What to work on:
• A. Using the passage about Free Wheelchair Mission, decide whether each statement agrees with it: (i) the group delivered its one-millionth wheelchair in mid-2017; (ii) the wheelchairs are put together at the factory before they are shipped; (iii) the CLASSY Award for Health and Well-being came in 2014. Answer yes or no for each, and quote the words of the passage that settle it.
• B. Sum up the passage about Free Wheelchair Mission in two sentences.

Other awards received by the organization and/or its founder include the CLASSY Award for Health and Well-being in 2012; the US House of Representatives Certificate of Special Congressional Recognition in 2010; the White House Faith-Based Initiatives “Portraits of Compassion- International Service” in 2008; the White House Call to Service Award in 2007; a Proclamation from Chicago Mayor Richard M. Daley in 2007; the Entrepreneur Dream Award from Loyola Marymount University in 2006; a Certificate of Recognition from the California State Assembly in 2006; and the Top Orange County Nonprofit by OC Coast Magazine Community Awards in 2014.

Working in partnership with other like-minded groups, Free Wheelchair Mission has distributed wheelchairs in over 94 developing countries around the world, delivering its one-millionth wheelchair in mid-2017.

Funding for the wheelchairs are provided by private and public donations including individuals, groups, corporations, churches, universities, and foundations. To save on costs and ensure quality control, the wheelchairs are shipped from the factory by the container and assembled by pre-approved distribution partners in recipient countries, which will then be distributed and given to recipients.

Entries:
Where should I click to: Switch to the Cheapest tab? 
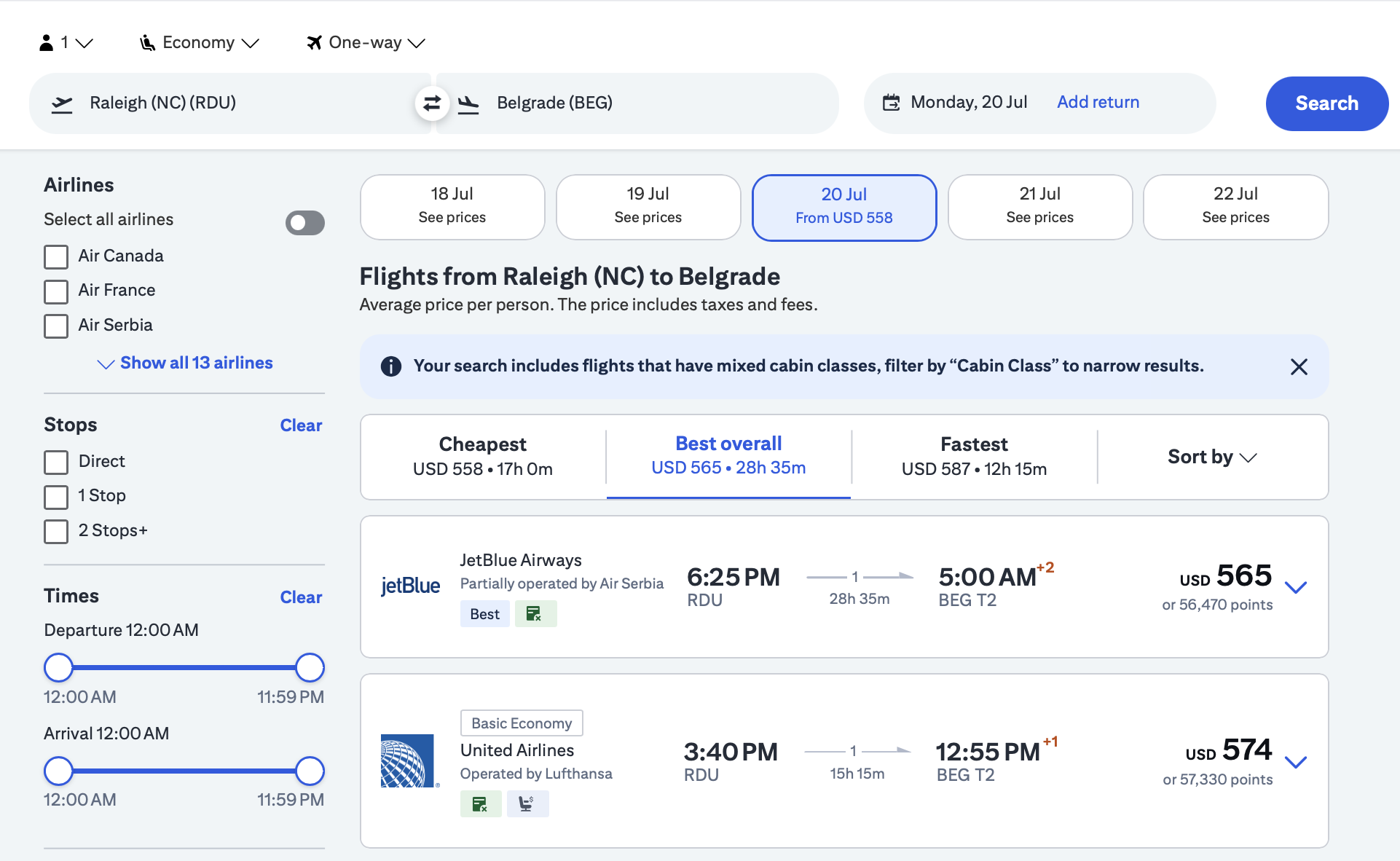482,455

...

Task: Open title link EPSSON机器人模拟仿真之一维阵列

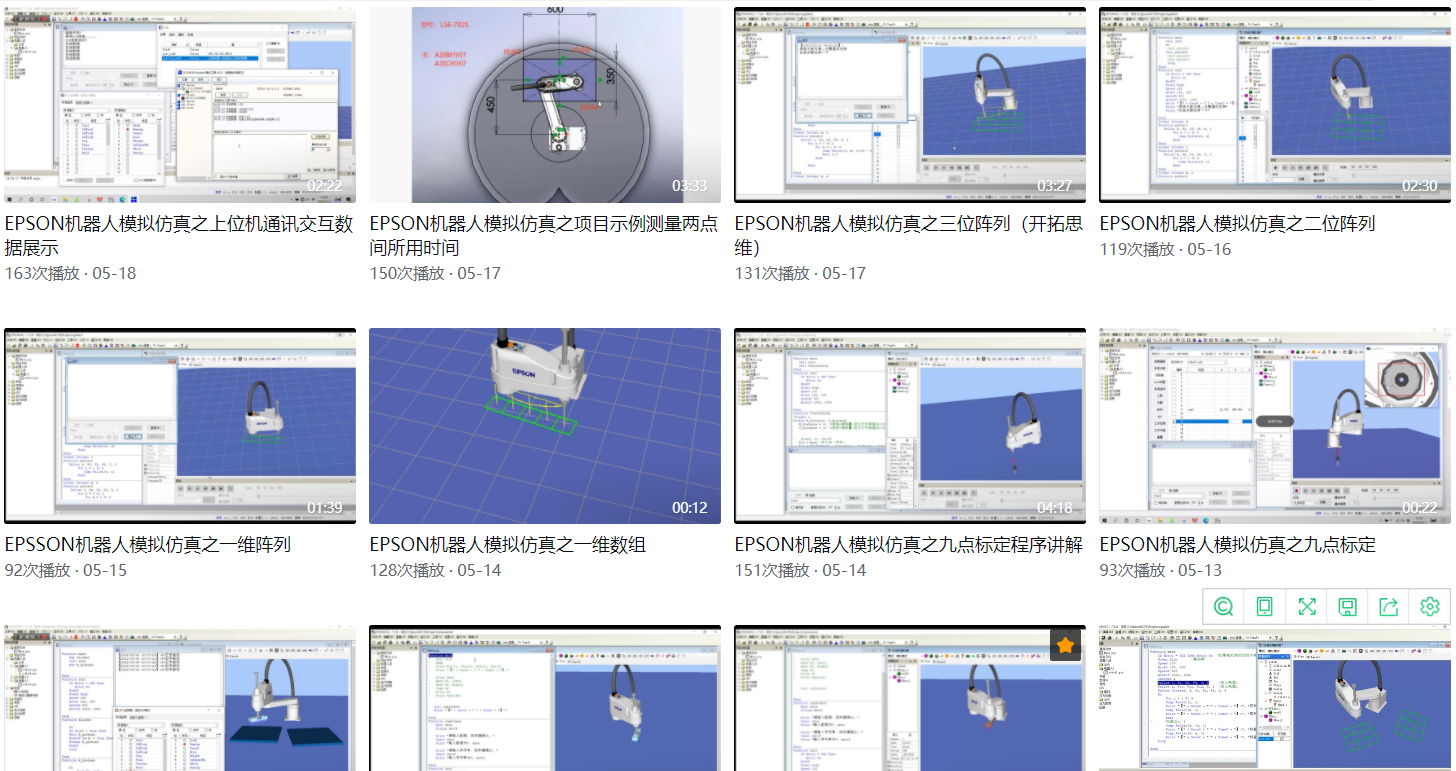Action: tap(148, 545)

==

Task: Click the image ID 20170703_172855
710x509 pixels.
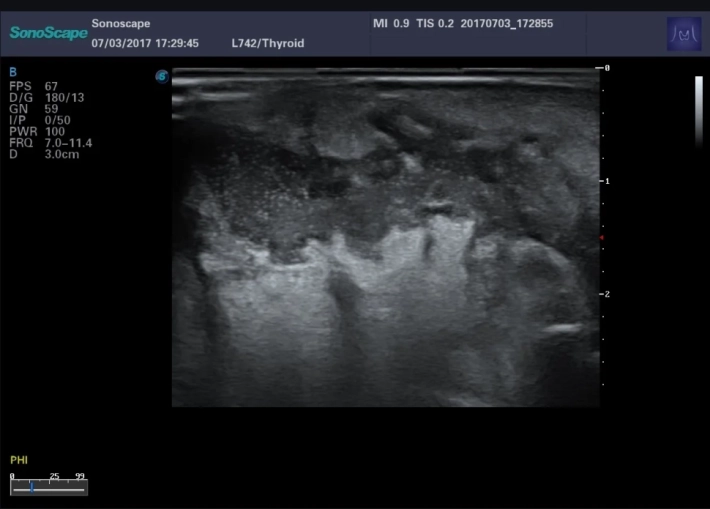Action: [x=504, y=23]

Solutions to the problems:
• A.
(i) Yes: "delivering its one-millionth wheelchair in mid-2017."
(ii) No: "the wheelchairs are shipped from the factory by the container and assembled by pre-approved distribution partners in recipient countries."
(iii) No: "the CLASSY Award for Health and Well-being in 2012."

• B. Free Wheelchair Mission and/or its founder have received many awards, including the CLASSY Award for Health and Well-being in 2012 and the White House Call to Service Award in 2007. Paid for by private and public donations, the group works with like-minded partners and has given out wheelchairs in over 94 developing countries, reaching its one-millionth in mid-2017, with the chairs shipped by the container and assembled by pre-approved partners in the countries that receive them.